It is the first Christmas I literally did nothing. I did not decorate a tree, did not hang lights or a wreath outside. I did not purchase a single Christmas present. I’m wondering if I’m having my own personal protest.
When I was young – the month of December all led up to one special night and morning and afternoon and evening. There were rituals we repeated over and over and I was filled with warmth and love and peace, but mostly, with magic. A dreamy feeling in my heart and consciousness, my focus would sharpen, my eyes would close and my ears and senses would open to the possibilities my imagination put forward.
I miss the rituals. Right after my mother’s birthday in mid December the festivities would begin. We kept the same advent calendar my entire life: reused each year, we had to be meticulously careful when opening the little doors each morning so as not to rip the worn out card stock. We would hunt for a tree at a local farm or on a friends property. Tromping through the snow, looking for the best doug fir (my Mom was firm on the doug firs as best for our ornaments). I remember my red rubber snow boots lined with sheepskin. They matched my red snowsuit with the faux sheepskin rim around the hood. (BTW, who thought rubber snow boots were a good idea?! They’re effing freezing. And Mom, seriously, red was YOUR favorite color. Not mine 🙂 We’d get the tree home and wrap with some cocoa and then would come the decorating.

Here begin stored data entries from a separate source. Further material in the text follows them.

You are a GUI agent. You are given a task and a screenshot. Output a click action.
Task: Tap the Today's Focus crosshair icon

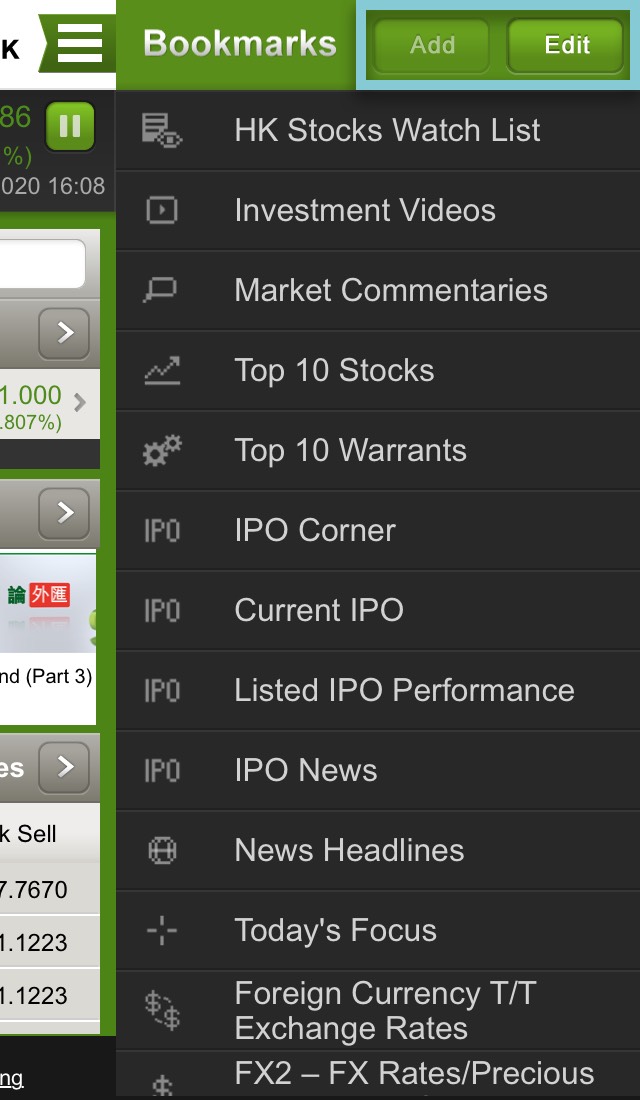(161, 930)
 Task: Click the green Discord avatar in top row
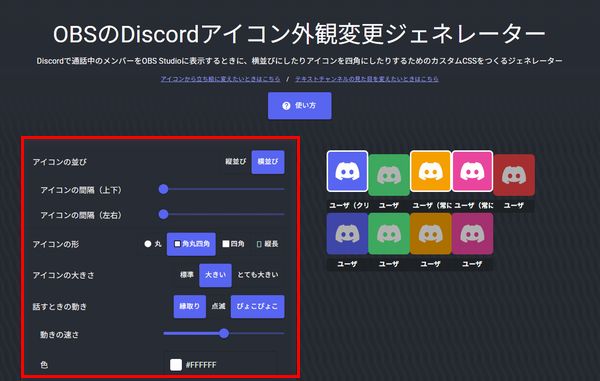coord(389,175)
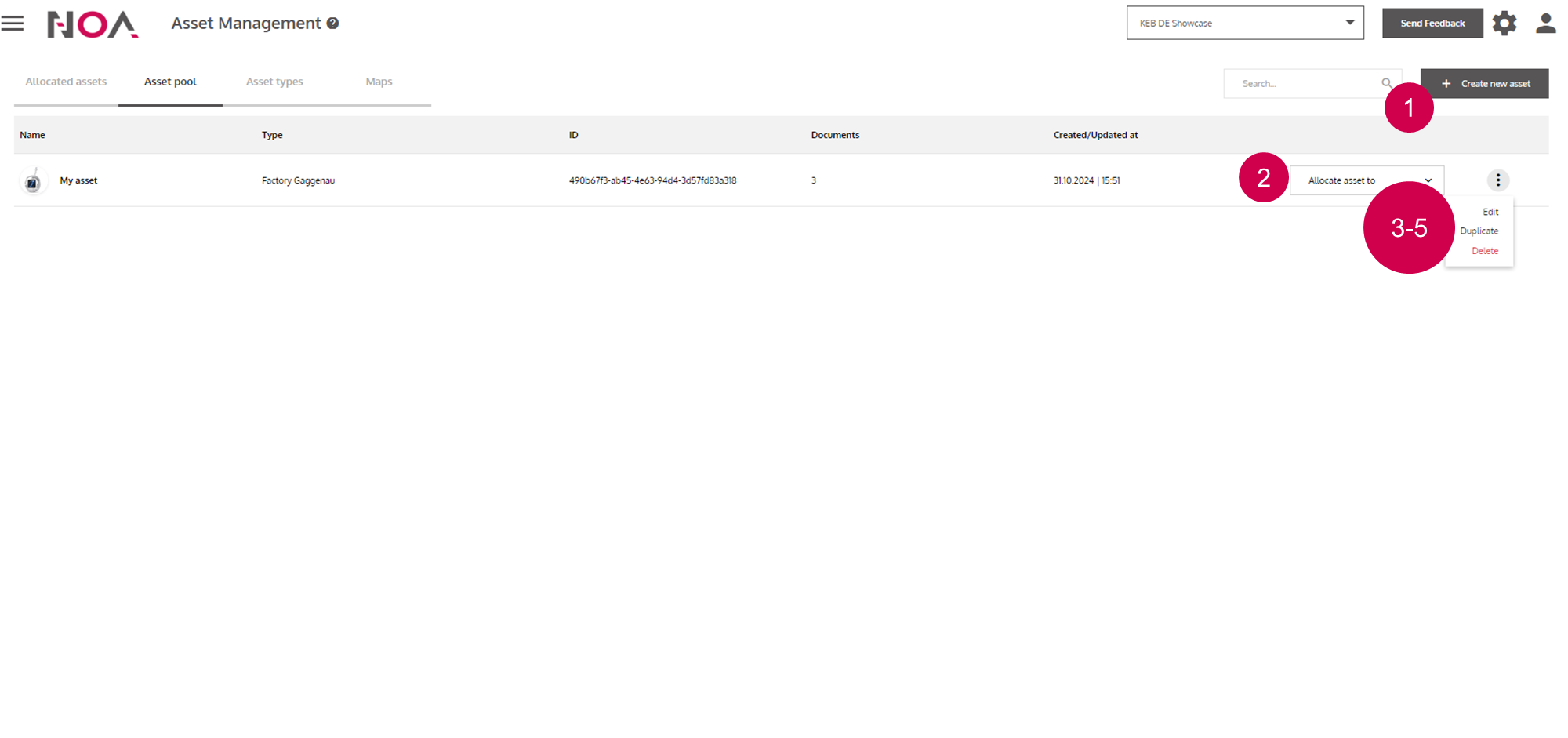The image size is (1568, 738).
Task: Choose Edit from the context menu
Action: pyautogui.click(x=1490, y=212)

First, the ornament storage baskets would come down from the crawlspace upstairs. (Someone had to stick there head into the cobwebby crawlspace with a flashlight (because headlamps had not been invented for the average lay-person yet) and between the two of us that someone was usually me. Opening those baskets each year was like being visited by a really good, old friend. Each ornament had it’s own wrapping and box inside those baskets. Most of them were straw – taking after what I’m told is a scandinavian tradition. Others may have been made out of wood or glass but most everything on our tree was natural.
There would be so many ornaments. And by the rules of ornament hanging, each had to hang freely, without resting on another branch. It would seem impossible in the beginning that a mid-size little fir tree could actually have enough branches to hold all the ornaments in our collection, but here is where the christmas magic began each year. We would always fit all the family ornaments: year after year, no matter how small the tree, they would fit and sway gently with the breeze when anyone walked by.
By the end of the evening, the house lights would be dark, the tree alight. Candles on our mantlepiece and the circle of angels, spinning from the heat of little votives below, would set off the chimes of two little bells. The refraction of the tree lights through the glass ornaments spilled sparkles and flares across the walls and ceilings. The tiny little cicada ornament, (one of the few plastic ornaments) when switched on, would periodically interrupt the perfect peace with it’s locust call, making us giggle and smile each time. If you listened really, really hard – you could hear the filament in each christmas light make the tiniest of tinkling sounds as it flicked on and off, not fast, but just occassionally, like a city getting ready for sleep at night.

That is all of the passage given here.